И надо возвращаться. Хотя даже при потогонке – нужно пять съемочных дней, чтобы «Час червей» закончить. Нет, ни дня.

Кончился «Час червей», кончился…

III. ЧАС KPЕСТОВ

… И отправился в город самый хитрый из разбойников. Побродил по базару, посидел в чайхане, сыграл в нарды, послушал о чем горожане говорят, – сам поспрашивал, но так, чтобы его интерес был незаметен. И говорили горожане о бедном Али-Бабе, который недавно, и внезапно разбогател… И рассказали горожане, где живет Али-Баба. Самый хитрый из разбойников переоделся нищим, постучался в дверь и сказал: «Здесь ли живет бедный Али-Баба, ставший богатым?
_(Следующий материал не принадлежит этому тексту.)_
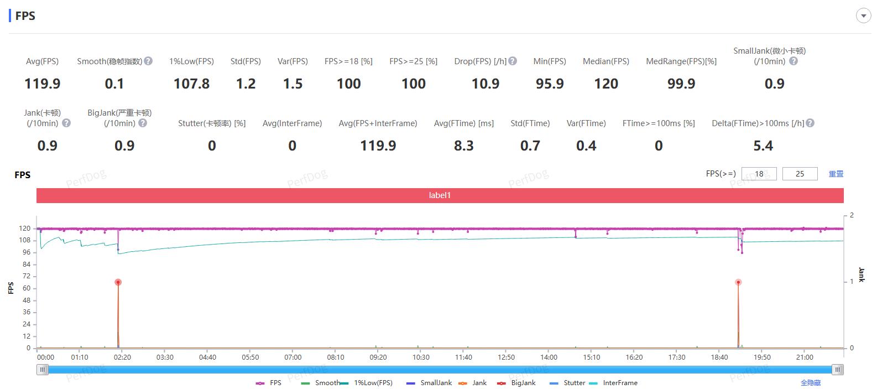
Task: Collapse the FPS panel with arrow button
Action: coord(863,16)
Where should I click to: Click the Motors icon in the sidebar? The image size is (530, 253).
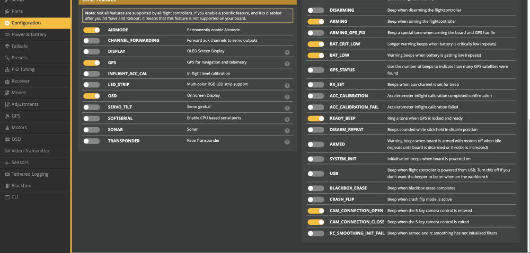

Подай несчастному нищему, достопочтенный. Если ты разбогател недавно, то должен помнить, как плохо быть бедным. Мне, несчастному нищему, плохо»! И жена Али-Бабы вынесла переодетому разбойнику золотую монету. И хитрый разбойник узнал монету из пещеры с сокровищами. Он долго благодарил и кланялся. А когда жена Али-Бабы ушла в дом, пометил дверь маленьким незаметным крестиком и поспешил к атаману. И сказал ему: «Ночью мы придем к тому, кто подслушал тайну «Сим-сима» и проник в нашу пещеру, похитив честно награбленное нами. Мы придем и не ошибемся дверью, потому что я пометил ее маленьким незаметным крестиком». Но жена Али – Бабы, собравшись на базар за зеленью, зорким женским взглядом обнаружила на двери крестик и пометила таким же крестиком все двери на улице. И когда ночью разбойники пришли в город, самый хитрый из них сказал атаману: «Здесь живет Али-Баба, укравший у нас украденное. Здесь, видишь, крестик!» – «И здесь крестик! И здесь! И здесь тоже!» – сказали разбойники, обойдя все двери. И атаман, вернувшись в пещеру, отрубил голову самому хитрому разбойнику. И решил атаман, что никому нельзя доверить самого простого дела. И хоть в подчинении у него сорок головорезов, но придется все делать самому. Тряхнуть стариной, так сказать…

КАДР – 1

Три трупа в квартире на Раевского – это уже серьезно. Три неожиданных трупа – Октай-Гылынч-Рауф. Неожиданность в том, что Октай-Гылынч-Рауф оказались в квартире. Для тех, кто тишком намеревался перетряхнуть каждую мелочь в жилище скитальца Ломакина, пока тот… скитается. В жилище, помеченном крестиком. Но, судя по кавардаку, ищущие не слишком заботились о том, что скажет хозяин, вернувшись и обнаружив кавардак. Нет, бы аккуратно произвести обыск, чтобы и следов не оставить, разве что хозяин заранее понаставлял бы всяческих волосков-ниточек-иголочек – ага, повреждено-порвано-сдвинуто, и, значит, рылись, значит, искали! Вот только что? Знать бы!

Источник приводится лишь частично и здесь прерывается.